DIRECTIONS: Please reproduce the records below verbatim, starting at the line that contains "View who liked" and continuing through the end of the records.

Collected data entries
++++++++
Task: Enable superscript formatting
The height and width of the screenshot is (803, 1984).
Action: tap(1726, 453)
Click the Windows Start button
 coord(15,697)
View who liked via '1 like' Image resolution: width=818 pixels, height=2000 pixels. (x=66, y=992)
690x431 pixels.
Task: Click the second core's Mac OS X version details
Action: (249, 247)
++++++++
FINAL RESULT:
View who liked via '1 like' Image resolution: width=818 pixels, height=2000 pixels. (x=66, y=992)
690x431 pixels.
Task: Click the second core's Mac OS X version details
Action: (249, 247)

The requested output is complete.